# bailleur aux fraises



## Giulia2213

Ciao,

Il contesto in francese, nel quale mi lamento del mio proprietario.

"Il va encore falloir que j'écrive à *bailleur aux fraises* pour lui demander l'autorisation d'installer des moustiquaires intégrales aux fenêtres. Oui, ce même bailleur qui a envoyé un huissier pour un soi-disant impayé de loyer du mois en cours... déjà encaissé trois semaines avant que l'huissier ne se pointe chez moi !"

Le fameux bailleur est une société HLM de ma région réputée pour son côté kafkaïen au moindre petit travers. Ils ont exigé à la société de distribution d'électricité de déplacer le compteur électrique de la cuisine au couloir mais je dois encore me prendre le chou pour qu'il vienne réparer le trou laissé par le compteur. Trou qui laisse passer beaucoup de poussière depuis l'escalier de service, bien évidemment.
Un autre exemple des frasques de mon bailleur.

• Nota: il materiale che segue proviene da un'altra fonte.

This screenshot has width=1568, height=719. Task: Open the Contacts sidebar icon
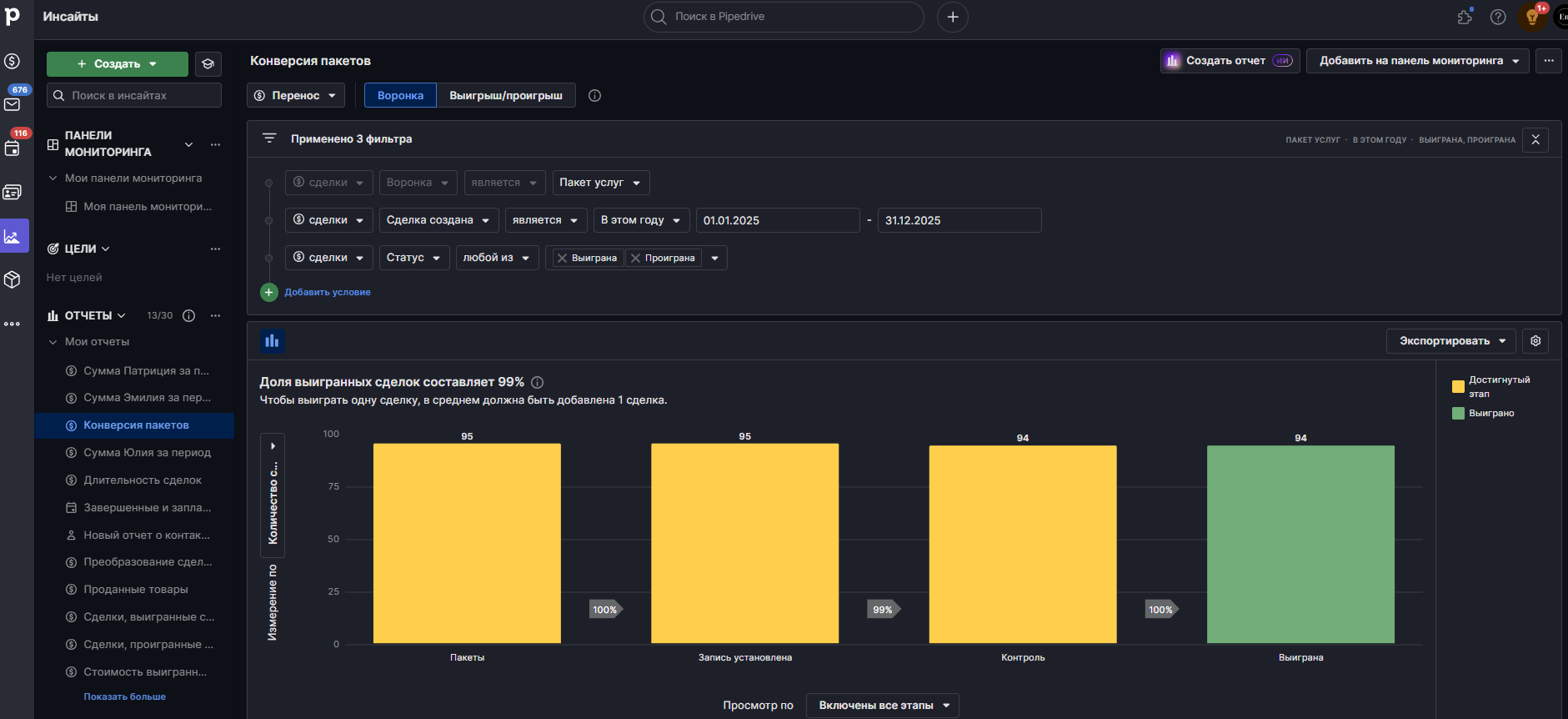[x=13, y=193]
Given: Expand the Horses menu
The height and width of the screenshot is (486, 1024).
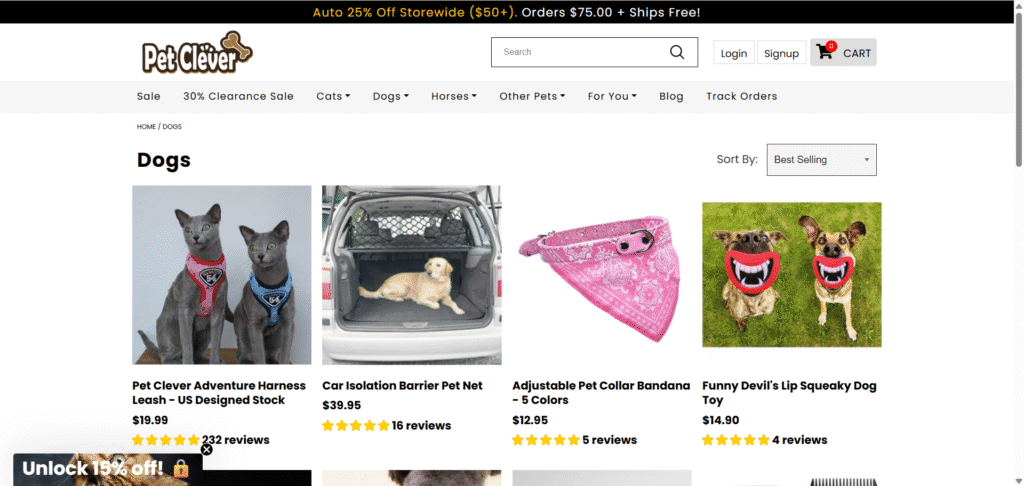Looking at the screenshot, I should coord(453,96).
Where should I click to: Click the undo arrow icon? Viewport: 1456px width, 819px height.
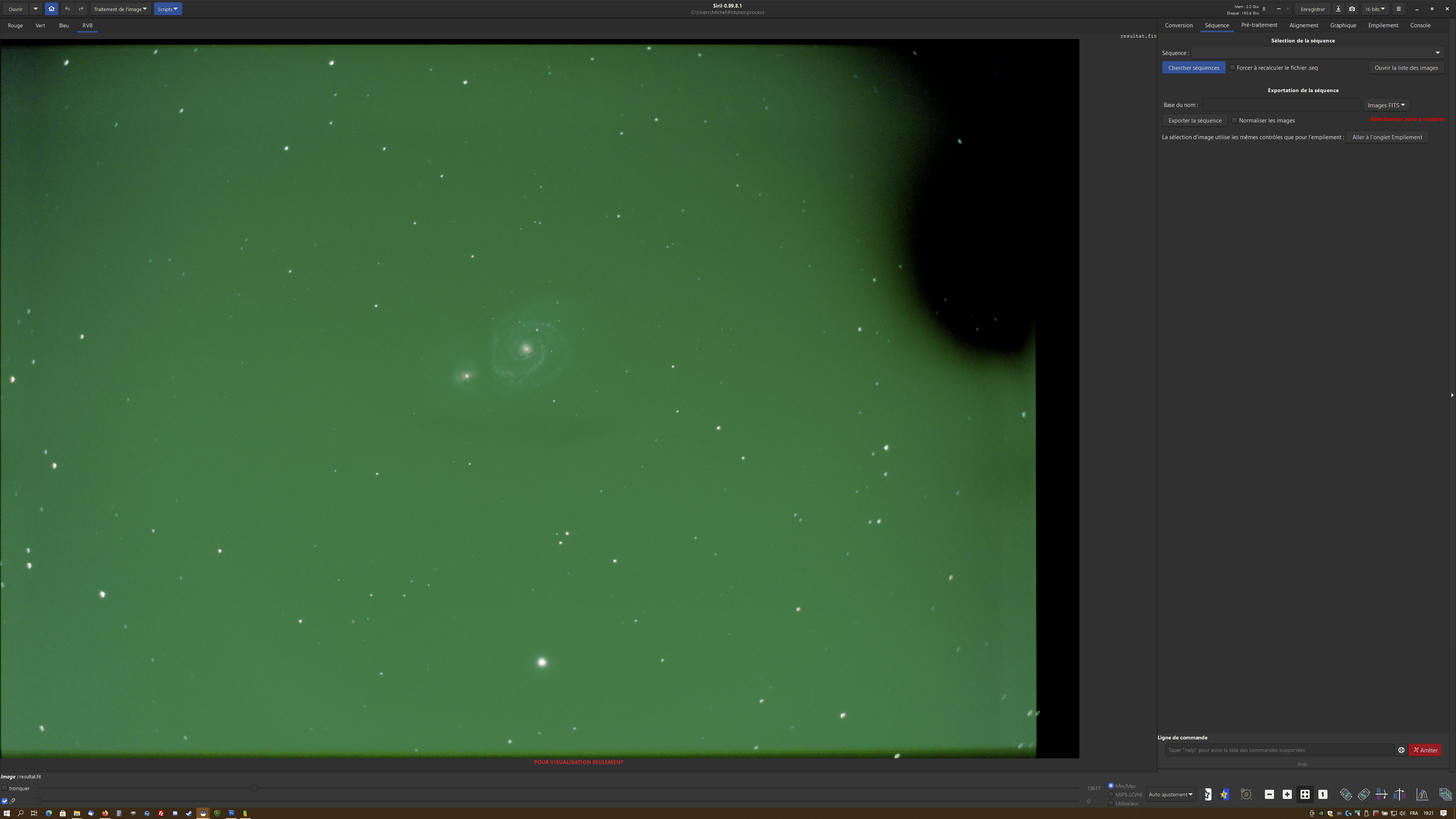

À la base, c'est le bailleur qui a commandé la réhabilitation électrique, dont le déplacement des compteurs des cuisines aux couloirs.
Il exige des locataires de reboucher les trous laissés par les ouvriers qui ont déplacé les compteurs.
Sauf que c'est bailleur qui commande les travaux, c'est à bailleur de payer pour faire reboucher les trous dans les cuisines !!

*Être aux fraises* : être à côté de la plaque, à côté de ses pompes, être complètement largué.
"Être aux fraises". • J'aime les mots

Entre nous, un bailleur qui envoie un huissier pour impayé du mois en cours alors que le loyer est sur le compte du fameux bailleur depuis trois semaines n'a pas l'air de suivre !!
(Bailleur a été obligé de reconnaitre que le loyer du mois en question dormait sur son compte bancaire depuis trois semaines. Cette fois, bailleur a dû payer les frais d'huissier !).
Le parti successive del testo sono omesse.